SecLists
SecLists copied to clipboard
danielmiessler
Create universally useful combined web discovery wordlists
I think it would be immesely useful if SecLists had a wordlist for web discovery, which contained the unique entries from all other wordlists, sorted by commonness.
I've already done this, and I could submit a pull request to add these to your repository. In the repository I linked, there are two wordlists: one for directories and one for words. They're composed entirely of SecLists' wordlists and have been extremely helpful for hackthebox.
If you're worried about keeping them up to date, then I assume it's possible to create a github pipeline for creating these wordlists automatically.
If you'd accept these combined wordlists into your repo, then I'd try to get AutoRecon to use these as well. People on /r/oscp have been complaining that AutoRecon isn't good enough, when in reality, it just uses too small wordlists by default.

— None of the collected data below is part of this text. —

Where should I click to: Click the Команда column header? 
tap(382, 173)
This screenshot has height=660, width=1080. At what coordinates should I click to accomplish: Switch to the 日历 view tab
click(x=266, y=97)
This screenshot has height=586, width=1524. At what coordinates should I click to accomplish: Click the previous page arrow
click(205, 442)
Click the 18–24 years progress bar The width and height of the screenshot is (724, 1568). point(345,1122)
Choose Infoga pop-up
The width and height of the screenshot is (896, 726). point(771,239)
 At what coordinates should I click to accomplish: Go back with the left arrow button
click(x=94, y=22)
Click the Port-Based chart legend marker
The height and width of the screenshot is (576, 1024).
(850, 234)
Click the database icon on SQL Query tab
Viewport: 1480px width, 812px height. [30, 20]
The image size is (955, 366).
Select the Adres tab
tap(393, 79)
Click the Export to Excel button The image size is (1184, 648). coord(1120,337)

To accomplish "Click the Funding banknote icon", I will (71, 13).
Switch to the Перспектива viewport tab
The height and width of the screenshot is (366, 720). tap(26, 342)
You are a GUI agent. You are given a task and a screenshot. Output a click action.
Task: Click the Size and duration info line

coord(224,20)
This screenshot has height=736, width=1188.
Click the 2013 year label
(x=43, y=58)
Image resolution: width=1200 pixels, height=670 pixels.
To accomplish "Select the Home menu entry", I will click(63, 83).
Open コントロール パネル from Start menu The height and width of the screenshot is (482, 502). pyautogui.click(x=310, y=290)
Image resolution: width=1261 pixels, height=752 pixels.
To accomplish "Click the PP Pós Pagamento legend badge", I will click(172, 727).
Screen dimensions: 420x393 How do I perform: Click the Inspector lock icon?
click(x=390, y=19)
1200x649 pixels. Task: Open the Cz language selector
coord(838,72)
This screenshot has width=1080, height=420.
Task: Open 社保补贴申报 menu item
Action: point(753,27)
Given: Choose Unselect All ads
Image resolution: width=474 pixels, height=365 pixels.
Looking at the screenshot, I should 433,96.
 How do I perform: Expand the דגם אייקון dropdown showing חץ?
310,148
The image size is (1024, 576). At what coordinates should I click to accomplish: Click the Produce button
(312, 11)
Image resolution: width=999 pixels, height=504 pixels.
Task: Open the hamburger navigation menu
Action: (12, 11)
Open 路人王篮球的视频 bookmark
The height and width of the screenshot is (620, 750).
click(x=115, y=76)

I think this small addition would make it much easier for people to have good web enumeration
Wow! Yeah, these lists are handy. How did you sort them by commonness?
I assumed that the smaller wordlists contained more common entries, so everything from the small wordlists should be at the top of the combined wordlist, and things that are only in the big wordlist should be towards the bottom of the wordlist.
Basically, I just cated the small wordlists first and then later sorted by unique entries
I'll make a github action for it and open a PR, as soon as @heinosasshallik answers my issue on his repo ^^